YOUR ASSIGNMENT:
Which lines run from the one containing "Image resolution: width=1366" to the end of the entries? Copy them exactly, both ends included, and give nothing else.

Stored records:
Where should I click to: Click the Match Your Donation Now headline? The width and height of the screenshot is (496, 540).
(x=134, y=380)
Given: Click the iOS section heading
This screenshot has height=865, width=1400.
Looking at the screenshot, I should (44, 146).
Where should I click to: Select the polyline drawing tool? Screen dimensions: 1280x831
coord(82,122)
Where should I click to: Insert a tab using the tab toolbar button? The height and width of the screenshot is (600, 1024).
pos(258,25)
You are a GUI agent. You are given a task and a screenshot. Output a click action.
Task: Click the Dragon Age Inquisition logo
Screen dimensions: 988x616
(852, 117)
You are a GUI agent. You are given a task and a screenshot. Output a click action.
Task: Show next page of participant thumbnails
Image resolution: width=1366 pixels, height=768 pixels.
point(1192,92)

FINAL ANSWER:
Image resolution: width=1366 pixels, height=768 pixels.
point(1192,92)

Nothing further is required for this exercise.